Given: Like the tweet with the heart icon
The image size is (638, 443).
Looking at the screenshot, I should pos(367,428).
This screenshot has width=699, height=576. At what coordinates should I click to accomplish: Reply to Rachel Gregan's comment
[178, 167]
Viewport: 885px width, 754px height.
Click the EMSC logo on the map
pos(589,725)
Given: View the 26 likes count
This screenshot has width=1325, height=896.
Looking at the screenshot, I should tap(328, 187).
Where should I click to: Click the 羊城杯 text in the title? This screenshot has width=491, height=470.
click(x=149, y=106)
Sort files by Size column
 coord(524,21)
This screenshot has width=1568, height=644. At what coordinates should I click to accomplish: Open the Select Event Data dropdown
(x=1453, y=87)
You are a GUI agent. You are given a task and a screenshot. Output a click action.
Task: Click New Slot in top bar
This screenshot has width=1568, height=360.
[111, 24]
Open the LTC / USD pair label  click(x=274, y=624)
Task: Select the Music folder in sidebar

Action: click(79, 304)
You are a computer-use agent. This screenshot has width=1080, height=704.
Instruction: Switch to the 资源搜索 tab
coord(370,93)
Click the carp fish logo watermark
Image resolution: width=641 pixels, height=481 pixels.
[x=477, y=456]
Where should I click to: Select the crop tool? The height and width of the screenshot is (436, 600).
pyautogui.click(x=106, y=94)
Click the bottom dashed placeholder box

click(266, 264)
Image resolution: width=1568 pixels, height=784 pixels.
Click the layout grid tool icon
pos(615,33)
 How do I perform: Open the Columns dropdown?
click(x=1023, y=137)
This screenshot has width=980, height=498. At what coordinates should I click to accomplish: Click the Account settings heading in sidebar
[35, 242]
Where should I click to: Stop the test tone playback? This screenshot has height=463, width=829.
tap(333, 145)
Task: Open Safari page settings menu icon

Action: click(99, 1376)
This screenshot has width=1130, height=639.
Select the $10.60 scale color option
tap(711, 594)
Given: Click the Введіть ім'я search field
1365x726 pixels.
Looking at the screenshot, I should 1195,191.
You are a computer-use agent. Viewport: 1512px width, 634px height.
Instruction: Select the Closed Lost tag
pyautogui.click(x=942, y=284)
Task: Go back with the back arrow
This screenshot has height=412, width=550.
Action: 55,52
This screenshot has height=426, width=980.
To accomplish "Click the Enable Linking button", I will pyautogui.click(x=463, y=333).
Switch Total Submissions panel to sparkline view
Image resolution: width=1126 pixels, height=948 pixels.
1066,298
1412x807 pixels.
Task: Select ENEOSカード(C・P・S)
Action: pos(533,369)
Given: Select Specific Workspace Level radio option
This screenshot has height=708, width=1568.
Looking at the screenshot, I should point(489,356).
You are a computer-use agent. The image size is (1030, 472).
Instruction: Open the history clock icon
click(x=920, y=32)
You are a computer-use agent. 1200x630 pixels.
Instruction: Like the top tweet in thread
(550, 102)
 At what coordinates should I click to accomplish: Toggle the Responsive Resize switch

——————————

EXERCISE AIM: Across the records above, return every line that contains the word "Viewport".

RESULT OF THE EXERCISE:
Viewport: 885px width, 754px height.
You are a computer-use agent. Viewport: 1512px width, 634px height.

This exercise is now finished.